Leveraged Loans at Two-Year Low as Bonds Fall, Supply Weigh
(Bloomberg) -- The U.S. leveraged loan market’s benchmark price index dropped to a two-year low yesterday as credit and equity markets slumped. Besides negative vibes from the junk bond market, investors blame an increase in supply as issuers piled in to capitalize on robust demand for floating rate assets.
"We have these pockets where supply catches up to demand," said Chris Remington, portfolio manager at Eaton Vance, one of the biggest U.S. investors in leveraged loans. Jumbo LBO deals from Refinitiv, Akzo Nobel and Envision boosted fall issuance.
Leveraged loans are seen as a defensive asset as the Fed hikes, given their floating returns. They’re also slower moving, so less susceptible to the wild price swings of bond and equity markets.
But loans don’t live in a bubble -- concerns about peak earnings, trade wars, oil prices and rising rates are all knocking credit, which had its worst October since 2008 and continued to sell off this month. In addition, higher rates boost balance sheet risk.

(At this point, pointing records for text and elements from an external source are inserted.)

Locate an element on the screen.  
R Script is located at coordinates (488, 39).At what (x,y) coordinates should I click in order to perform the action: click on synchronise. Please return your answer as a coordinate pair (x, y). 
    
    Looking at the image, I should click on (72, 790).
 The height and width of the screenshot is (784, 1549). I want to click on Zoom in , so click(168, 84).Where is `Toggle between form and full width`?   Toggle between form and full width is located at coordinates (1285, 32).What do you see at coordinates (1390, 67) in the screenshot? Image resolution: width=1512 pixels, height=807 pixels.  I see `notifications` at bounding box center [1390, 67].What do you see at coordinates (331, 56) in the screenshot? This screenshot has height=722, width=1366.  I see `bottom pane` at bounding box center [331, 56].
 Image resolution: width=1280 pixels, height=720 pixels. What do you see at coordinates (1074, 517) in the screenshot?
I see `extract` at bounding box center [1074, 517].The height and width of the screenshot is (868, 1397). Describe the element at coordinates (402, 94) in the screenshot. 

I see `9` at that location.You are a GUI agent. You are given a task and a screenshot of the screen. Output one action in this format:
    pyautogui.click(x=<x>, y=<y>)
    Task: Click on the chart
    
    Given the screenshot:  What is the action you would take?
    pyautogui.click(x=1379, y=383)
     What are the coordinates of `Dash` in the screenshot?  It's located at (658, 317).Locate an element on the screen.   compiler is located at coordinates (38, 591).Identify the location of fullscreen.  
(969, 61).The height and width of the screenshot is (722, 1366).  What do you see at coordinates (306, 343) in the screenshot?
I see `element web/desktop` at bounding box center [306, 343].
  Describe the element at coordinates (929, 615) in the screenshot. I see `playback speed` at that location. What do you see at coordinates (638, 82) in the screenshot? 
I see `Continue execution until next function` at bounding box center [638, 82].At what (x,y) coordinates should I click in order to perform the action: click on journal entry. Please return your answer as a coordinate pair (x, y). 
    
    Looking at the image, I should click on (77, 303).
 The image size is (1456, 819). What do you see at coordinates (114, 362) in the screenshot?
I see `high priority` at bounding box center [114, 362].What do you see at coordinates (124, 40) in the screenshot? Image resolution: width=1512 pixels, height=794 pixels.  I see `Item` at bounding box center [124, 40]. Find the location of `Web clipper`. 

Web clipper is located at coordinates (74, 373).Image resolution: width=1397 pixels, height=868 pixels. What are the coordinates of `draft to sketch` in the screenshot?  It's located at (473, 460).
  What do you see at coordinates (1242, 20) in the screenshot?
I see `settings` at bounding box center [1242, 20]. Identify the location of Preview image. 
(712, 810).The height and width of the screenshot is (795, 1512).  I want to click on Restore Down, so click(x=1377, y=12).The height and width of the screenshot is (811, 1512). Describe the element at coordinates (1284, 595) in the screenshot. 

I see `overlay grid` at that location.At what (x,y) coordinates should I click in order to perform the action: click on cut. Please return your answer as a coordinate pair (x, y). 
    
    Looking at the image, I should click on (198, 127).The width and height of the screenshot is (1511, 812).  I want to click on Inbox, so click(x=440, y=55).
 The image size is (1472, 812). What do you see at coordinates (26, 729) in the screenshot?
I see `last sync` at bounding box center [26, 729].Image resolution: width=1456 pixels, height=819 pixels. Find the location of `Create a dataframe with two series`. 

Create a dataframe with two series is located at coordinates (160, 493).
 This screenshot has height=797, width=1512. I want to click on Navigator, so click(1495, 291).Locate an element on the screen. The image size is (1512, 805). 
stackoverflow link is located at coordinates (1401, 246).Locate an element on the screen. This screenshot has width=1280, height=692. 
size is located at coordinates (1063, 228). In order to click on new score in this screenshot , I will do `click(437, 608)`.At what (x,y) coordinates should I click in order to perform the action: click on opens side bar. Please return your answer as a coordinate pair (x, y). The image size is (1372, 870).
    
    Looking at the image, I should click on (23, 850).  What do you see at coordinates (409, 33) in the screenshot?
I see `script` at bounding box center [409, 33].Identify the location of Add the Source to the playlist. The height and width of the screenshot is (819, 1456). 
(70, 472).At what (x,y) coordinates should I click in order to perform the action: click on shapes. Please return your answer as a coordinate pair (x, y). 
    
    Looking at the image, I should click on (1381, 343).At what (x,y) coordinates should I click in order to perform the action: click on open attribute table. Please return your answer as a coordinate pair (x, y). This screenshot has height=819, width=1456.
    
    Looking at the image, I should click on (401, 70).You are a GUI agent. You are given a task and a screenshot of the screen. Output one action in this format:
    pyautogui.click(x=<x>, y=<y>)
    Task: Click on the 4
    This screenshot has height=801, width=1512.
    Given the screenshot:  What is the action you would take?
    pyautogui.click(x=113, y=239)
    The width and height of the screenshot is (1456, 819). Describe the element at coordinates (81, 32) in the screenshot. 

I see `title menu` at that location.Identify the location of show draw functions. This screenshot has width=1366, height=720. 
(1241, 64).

“We still have strong fundamentals and we don’t have the same oil exposure as high yield,” said Jonathan Sharkey, a portfolio manager at Amundi Pioneer. “Between now and the end of the year, there doesn’t appear to be much new loan issuance and so people may bid loans back up."
The benchmark index plunged this week to a two-year low, dragging returns to below 4 percent for the year.
“We welcome the volatility,” said Eric Mollenhauer, co-portfolio manager of leveraged loan funds at Fidelity Investments. “It’s really healthy. Nothing is more difficult than a market where everything trades above par.”
For most of 2018, it’s been a seller’s market. Volatility may be an opportunity for buyers, if they can take the upper hand.
"It’s better for the loan market," said Ralph Hinckley, another loan portfolio manager at Eaton Vance. "The secondary market is trading more actively than it was a month ago and in the primary market, it lets you push back a little more on deals."